That was the only real suspense around Spokane on Sunday. Going to Salt Lake City was a virtual given, and, nothing against Southern University, but the opponent when you’re a No. 1 seed is never going to be the stuff of riveting drama.

Asked about Southern at the dinner hour, Few didn’t know much, just enough to co-opt some coaching frown wrinkles.

“They play a low-possession game,” he reported. “Their championship game (for the Southwestern Athletic title) was 45-44.”

If the top-ranked Zags aim to hang around the 2013 tournament a while, they’d better get used to half-court games.

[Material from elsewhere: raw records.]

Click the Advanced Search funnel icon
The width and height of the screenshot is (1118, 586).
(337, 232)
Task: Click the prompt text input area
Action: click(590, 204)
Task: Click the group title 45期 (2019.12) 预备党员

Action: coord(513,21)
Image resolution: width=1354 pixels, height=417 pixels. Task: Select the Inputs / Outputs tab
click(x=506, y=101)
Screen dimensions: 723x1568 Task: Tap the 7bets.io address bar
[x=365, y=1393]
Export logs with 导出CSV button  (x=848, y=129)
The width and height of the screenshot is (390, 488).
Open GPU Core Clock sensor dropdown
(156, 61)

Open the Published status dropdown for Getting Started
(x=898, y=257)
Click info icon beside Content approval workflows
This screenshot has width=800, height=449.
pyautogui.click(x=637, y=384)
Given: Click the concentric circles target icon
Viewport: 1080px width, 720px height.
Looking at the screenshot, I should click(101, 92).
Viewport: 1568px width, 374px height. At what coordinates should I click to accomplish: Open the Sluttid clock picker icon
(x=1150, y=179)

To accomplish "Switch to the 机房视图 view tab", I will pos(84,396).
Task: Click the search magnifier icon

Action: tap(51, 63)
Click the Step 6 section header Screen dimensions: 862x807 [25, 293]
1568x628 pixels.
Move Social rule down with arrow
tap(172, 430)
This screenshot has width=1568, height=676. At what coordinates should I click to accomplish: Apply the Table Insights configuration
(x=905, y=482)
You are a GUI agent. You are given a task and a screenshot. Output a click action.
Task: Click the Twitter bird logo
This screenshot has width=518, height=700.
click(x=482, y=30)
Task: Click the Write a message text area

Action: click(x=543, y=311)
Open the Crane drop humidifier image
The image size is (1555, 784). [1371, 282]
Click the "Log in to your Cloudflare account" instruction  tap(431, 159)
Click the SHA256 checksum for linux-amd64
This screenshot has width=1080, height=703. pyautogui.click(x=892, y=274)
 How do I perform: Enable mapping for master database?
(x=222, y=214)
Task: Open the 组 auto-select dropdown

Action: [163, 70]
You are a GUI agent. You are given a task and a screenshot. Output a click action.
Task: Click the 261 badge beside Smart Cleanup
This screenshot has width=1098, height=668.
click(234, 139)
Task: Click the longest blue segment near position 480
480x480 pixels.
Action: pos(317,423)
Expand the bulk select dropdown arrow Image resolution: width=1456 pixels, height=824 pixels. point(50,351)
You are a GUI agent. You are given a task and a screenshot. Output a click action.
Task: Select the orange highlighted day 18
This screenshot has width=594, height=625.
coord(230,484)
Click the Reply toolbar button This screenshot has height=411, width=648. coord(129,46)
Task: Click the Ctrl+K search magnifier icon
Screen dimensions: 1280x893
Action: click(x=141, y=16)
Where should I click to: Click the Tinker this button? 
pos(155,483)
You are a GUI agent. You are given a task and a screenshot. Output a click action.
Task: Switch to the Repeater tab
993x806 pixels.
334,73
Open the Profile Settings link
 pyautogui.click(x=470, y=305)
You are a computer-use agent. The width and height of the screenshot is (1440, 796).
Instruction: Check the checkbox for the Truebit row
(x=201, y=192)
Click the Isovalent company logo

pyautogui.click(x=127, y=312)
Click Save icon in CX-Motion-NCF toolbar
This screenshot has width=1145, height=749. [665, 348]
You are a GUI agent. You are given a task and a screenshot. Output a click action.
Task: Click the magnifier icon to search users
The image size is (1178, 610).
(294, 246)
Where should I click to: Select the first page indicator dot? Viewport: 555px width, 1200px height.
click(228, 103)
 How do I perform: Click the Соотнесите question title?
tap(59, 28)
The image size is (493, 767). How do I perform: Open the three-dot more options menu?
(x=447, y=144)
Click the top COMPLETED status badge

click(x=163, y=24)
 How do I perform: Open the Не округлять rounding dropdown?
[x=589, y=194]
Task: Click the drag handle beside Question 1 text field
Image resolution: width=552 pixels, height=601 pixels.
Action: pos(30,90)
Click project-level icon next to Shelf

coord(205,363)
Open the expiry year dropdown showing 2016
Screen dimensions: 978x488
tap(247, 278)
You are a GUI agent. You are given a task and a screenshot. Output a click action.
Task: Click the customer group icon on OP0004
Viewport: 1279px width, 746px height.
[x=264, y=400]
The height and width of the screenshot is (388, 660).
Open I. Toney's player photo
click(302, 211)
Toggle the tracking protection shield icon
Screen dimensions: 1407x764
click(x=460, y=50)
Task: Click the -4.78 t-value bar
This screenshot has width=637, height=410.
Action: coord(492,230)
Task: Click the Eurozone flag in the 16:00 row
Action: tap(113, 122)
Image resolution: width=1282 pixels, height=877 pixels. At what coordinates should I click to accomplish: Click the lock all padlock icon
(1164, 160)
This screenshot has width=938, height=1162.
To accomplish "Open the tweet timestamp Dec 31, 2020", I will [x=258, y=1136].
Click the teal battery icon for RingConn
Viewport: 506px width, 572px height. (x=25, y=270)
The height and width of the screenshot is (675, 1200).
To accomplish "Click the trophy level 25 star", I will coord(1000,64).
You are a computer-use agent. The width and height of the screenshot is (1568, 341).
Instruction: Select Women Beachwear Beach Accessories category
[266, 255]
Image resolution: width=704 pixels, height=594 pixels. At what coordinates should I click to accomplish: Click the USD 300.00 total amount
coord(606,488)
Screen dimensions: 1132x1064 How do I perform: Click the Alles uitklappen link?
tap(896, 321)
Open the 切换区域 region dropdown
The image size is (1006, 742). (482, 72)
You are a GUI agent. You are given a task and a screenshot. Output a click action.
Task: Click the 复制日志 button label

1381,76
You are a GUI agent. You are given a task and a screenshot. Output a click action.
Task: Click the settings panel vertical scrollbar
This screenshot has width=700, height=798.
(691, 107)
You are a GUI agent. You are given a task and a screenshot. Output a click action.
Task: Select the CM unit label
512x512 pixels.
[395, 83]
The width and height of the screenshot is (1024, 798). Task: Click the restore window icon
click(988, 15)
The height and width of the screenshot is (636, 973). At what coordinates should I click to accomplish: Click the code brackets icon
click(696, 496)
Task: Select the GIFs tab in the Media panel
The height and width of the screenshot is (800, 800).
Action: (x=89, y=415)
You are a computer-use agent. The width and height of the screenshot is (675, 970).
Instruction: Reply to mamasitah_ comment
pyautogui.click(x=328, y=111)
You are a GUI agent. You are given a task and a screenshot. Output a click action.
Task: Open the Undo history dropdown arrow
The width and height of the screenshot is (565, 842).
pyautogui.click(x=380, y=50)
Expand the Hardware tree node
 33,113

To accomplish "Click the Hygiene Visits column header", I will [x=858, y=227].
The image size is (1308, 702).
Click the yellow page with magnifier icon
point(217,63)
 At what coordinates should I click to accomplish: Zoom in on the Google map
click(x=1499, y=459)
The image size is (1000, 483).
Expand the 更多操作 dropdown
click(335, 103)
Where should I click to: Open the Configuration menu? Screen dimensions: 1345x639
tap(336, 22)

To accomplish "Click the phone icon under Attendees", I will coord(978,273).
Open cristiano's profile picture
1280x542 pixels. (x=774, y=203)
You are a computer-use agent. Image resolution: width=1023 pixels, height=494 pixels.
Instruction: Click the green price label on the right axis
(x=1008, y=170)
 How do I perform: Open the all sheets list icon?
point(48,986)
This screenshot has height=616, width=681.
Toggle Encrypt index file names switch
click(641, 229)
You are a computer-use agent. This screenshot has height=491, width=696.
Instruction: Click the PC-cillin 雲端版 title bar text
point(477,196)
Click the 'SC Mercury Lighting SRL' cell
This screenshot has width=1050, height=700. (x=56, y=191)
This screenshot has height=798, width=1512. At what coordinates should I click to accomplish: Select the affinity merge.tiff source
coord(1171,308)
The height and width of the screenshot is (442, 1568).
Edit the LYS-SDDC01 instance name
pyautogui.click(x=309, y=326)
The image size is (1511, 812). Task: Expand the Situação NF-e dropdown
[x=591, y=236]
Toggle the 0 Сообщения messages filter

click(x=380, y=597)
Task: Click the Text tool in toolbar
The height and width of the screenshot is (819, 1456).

The West bracket is dotted with them, from Pittsburgh and Wichita State to a potential Sweet 16 matchup against Wisconsin, to — far down the road — a possible meeting again with Ohio State, the team that knocked Gonzaga out a year ago.

It all looks rugged more than racehorse, and if Gonzaga is up for that kind of game, then it can go as far, or further, than the Elite Eight team in 1999 that ignited this whole business for the Zags.

“I noticed that a little bit, too,” said Mike Hart, the senior forward, on a conference call. “The Wisconsins of the world were on there (in the West).

“I think we’re adapted to play against anybody. We can play any speed against any sort of team.”

Few’s teams have always been styled on dual premises: You need to be able to mash the ball inside, but also to push it. Over the years, they’ve been pretty good at both.

Meanwhile, see if this quote rings a bell: “The way to beat Gonzaga is to out-tough them.”

That was uttered a year ago this week by Doug Gottlieb, now a CBS analyst, who has lately been playing sort of the anti-Zag. In 2012, he spoke in advance of Gonzaga’s trip back to play West Virginia. That was when GU won 77-54, matching WVU in rebounding. In the ouster against Ohio State, Gonzaga had a slight edge against the Jared Sullinger-led Buckeyes on the boards.

But there was Gottlieb again Sunday, saying, “The way to beat Gonzaga is to be physical.”

We’ll soon find out. Few admits the Zags occasionally zone out on the boards, but the fact is, they’re 10th in the nation in rebound margin (7.4), and if you want to ascribe it to the West Coast Conference, remember that in its pillaging of the Big 12 this year, Gonzaga out-rebounded Oklahoma by 27, Kansas State by 7 and Oklahoma State by 16. That wasn’t the minuet they were doing out there.

“They’ve shown they can handle all different styles,” Few said. “We’ve played low-possession games throughout this year and done OK. We’ve run with teams, faced zone, faced pressure man-to-man. We’ve faced really good interior play and excellent guard play.

“These guys have kind of aced every test.”

Make no mistake, nothing is easy at this time of year.

“We can’t look past anybody,” said center Kelly Olynyk. “Even Southern is going to be ready to play.”

Win that, and you know Pitt comes at you with a blacksmith’s game, and the Panthers — surprise — are No. 9 in Ken Pomeroy’s offensive efficiency rankings. As for Wichita State, the Shockers are No. 7 in rebound margin and Gregg Marshall, an excellent coach, gave Gonzaga all it wanted in a narrow first-round defeat in 2005 when he was at Winthrop.

Playing a team like Wisconsin or Ohio State would be a two-hour exercise in trying to get gum off your shoe. A three- or four-minute scoring drought might be enough to send you packing.

Two guys who loom especially large for the Zags in this region: Senior forward Elias Harris, sometimes questioned for his ability to play through contact, and backup Sam Dower, a finesse forward who will be tested.

But it’s out there for the Zags. The road to the Final Four might not be pretty. But it’s possible.